Namun bukannya mengatakan bahwa ia telah berbicara dengan Ghani yang kini telah mengundurkan diri dan kabur ke UEA, Blinken secara keliru menyebut nama pendahulu Ghani, yakni Hamid Karzai.
Perlu diketahui, Karzai menjabat sebagai Presiden Afghanistan pada periode 2001 hingga 2014 lalu.
Baca juga: Afghanistan: Ke mana warga akan mengungsi setelah Taliban berkuasa?
"Dalam sepekan, pemerintah jatuh. Dan omong-omong, saya berbicara di telepon dengan Presiden Karzai sehari sebelumnya, saat ia memberitahu kepada saya tentang niatnya, seperti yang ia katakan, 'berjuang sampai mati'. Tapi yah, keesokan harinya, dia malah pergi," kata Blinken.
Dikutip dari laman Sputnik News, Senin (23/8/2021), saat videonya yang 'blunder' karena salah sebut nama itu viral, Blinken langsung diejek di media sosial.

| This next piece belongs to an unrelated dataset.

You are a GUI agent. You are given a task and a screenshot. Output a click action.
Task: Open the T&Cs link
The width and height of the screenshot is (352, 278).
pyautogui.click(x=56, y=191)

Banyak netizen yang menyebutnya 'tertular demensia Biden'.
Seorang mantan pejabat senior di kabinet Ghani menyampaikan bahwa Ghani dan para pembantunya terkejut dengan kemajuan cepat Taliban dan pengepungan Kabul.
Hal itu karena mereka sedang dalam proses mencapai kesepakatan untuk 'menyerahkan secara damai kekuasaan kepada pemerintah yang inklusif' serta pengumuman pengunduran diri Ghani.
Baca juga: Taliban Berjanji akan Memaafkan Ashraf Ghani jika Kembali ke Afghanistan, Klaim Telah Menang Besar
"Pada hari-hari menjelang kedatangan Taliban ke Kabul, kami telah berproses untuk mencapai kesepakatan dengan AS dalam menyerahkan kekuasaan secara damai kepada pemerintah yang inklusif dan agar Presiden Ghani mengundurkan diri. Pembicaraan ini sedang berlangsung saat Taliban datang ke kota itu. Taliban yang memasuki kota Kabul dari berbagai titik, ditafsirkan oleh intelijen kami sebagai kemajuan yang tidak diprediksi," kata sumber itu.
Sebelumnya, Presiden Ashraf Ghani melarikan diri dari negara itu saat Taliban menyelesaikan pengambilalihan Afghanistan dengan memasuki ibu kota pada 15 Agustus lalu.
Ghani yang saat ini berada di UEA menyatakan bahwa ia bermaksud untuk kembali ke Afghanistan dalam waktu dekat untuk memberikan 'keadilan' bagi semua warga negara Afghanistan.